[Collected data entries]
========================

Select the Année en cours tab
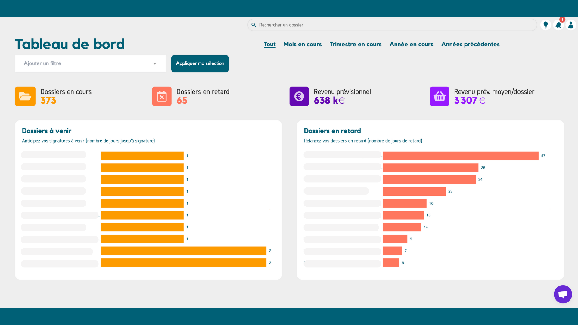The height and width of the screenshot is (325, 578). (x=411, y=44)
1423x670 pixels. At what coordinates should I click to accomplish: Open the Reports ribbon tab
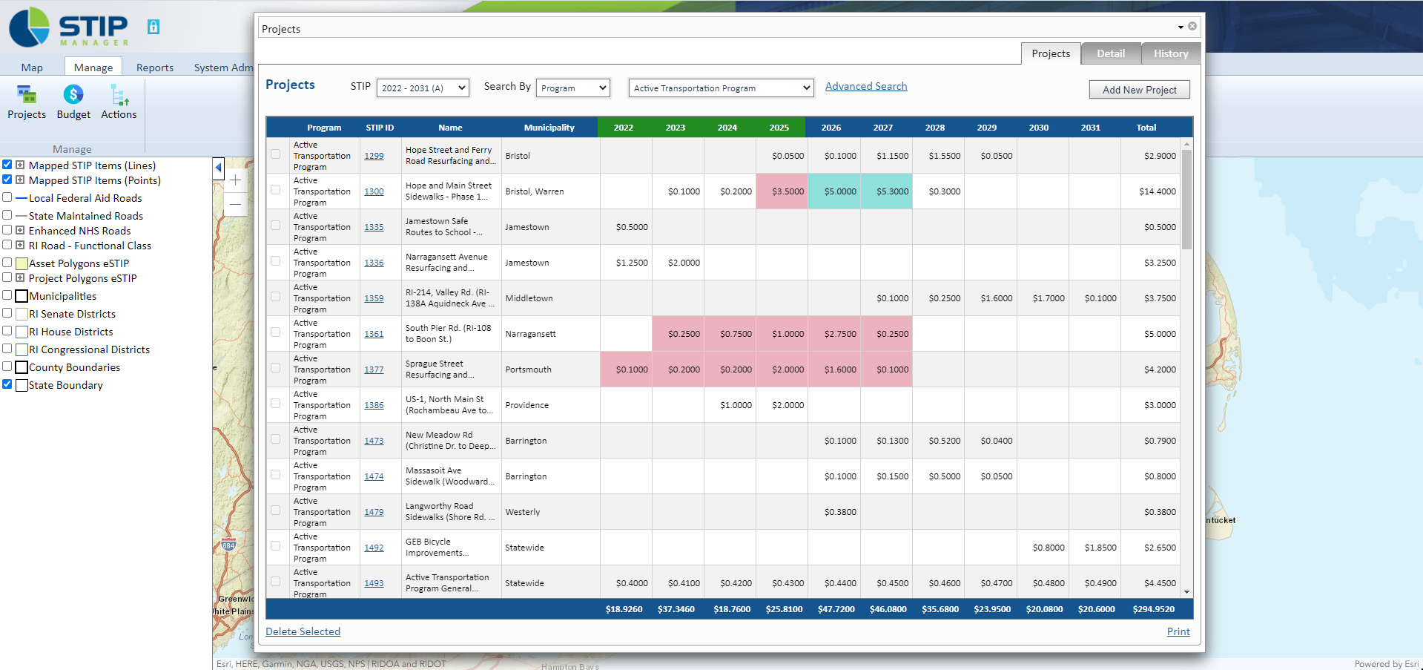point(154,67)
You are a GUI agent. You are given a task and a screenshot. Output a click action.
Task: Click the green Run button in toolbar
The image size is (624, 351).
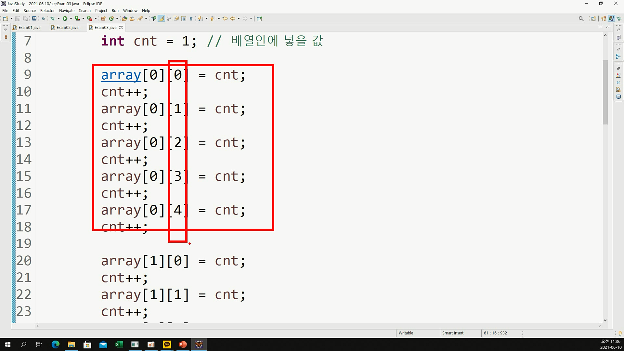[65, 19]
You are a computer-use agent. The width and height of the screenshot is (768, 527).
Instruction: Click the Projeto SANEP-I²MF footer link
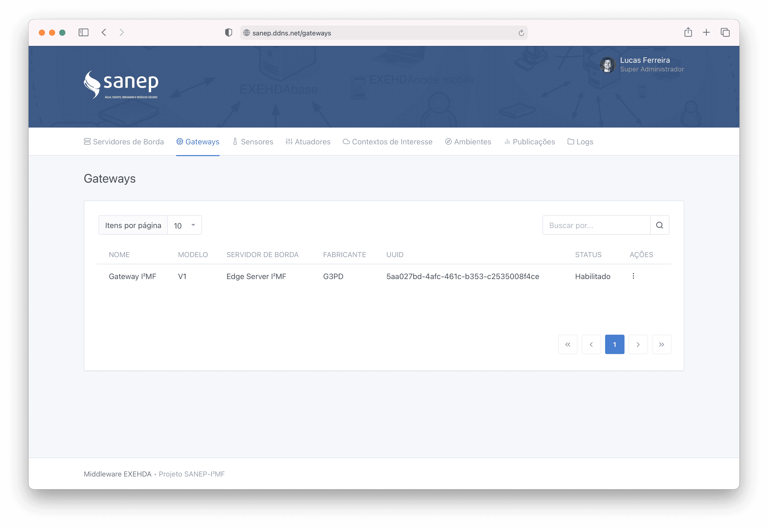[x=192, y=474]
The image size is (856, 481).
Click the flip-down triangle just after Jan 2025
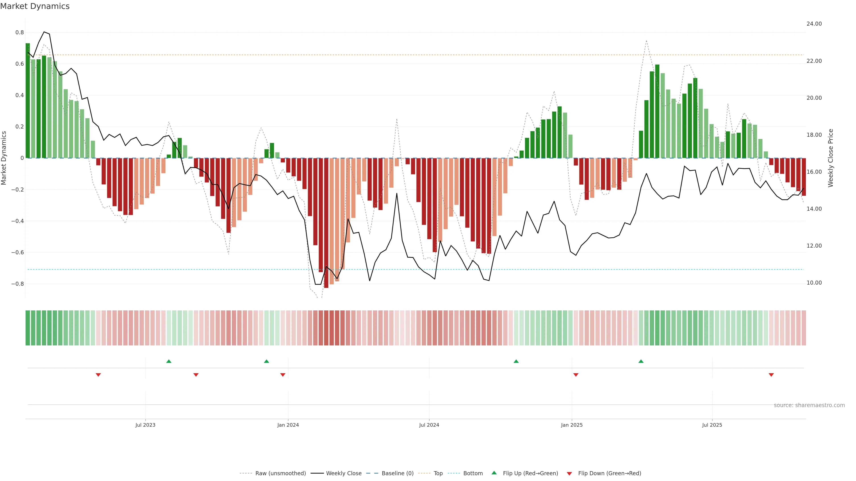point(576,375)
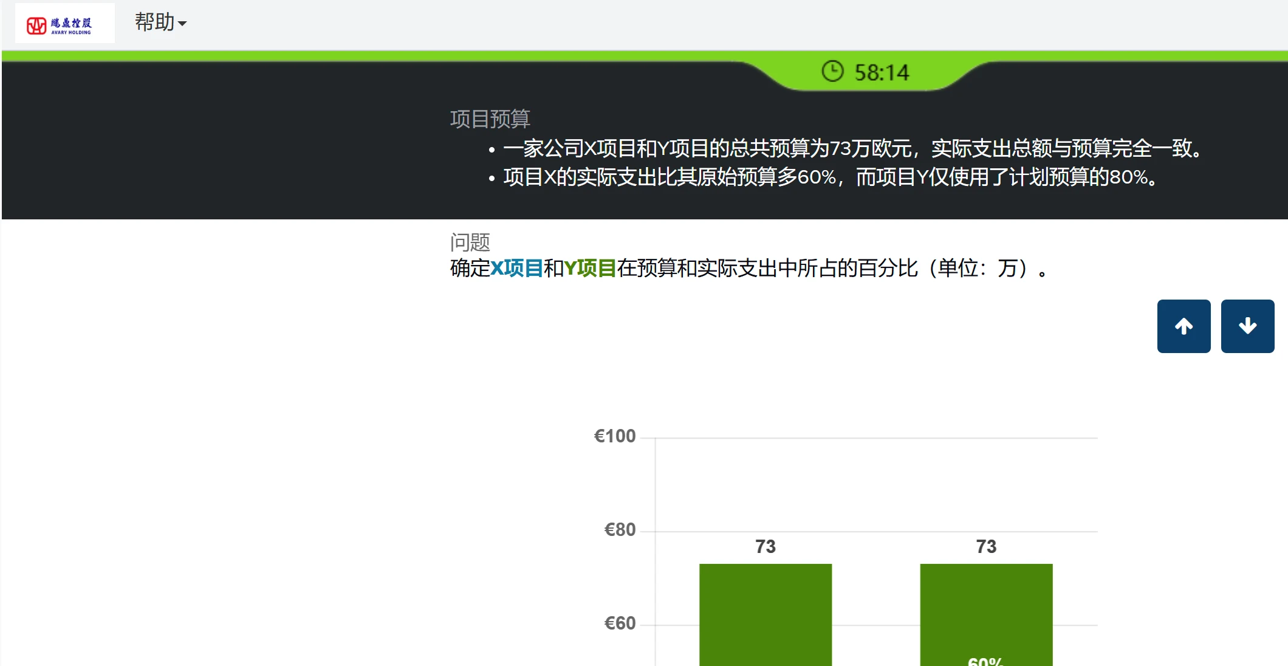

========================

- [YOUR GOAL]: Give solely the number of lines in the data that contain the string "agent".

- [TASK RESULT]: 2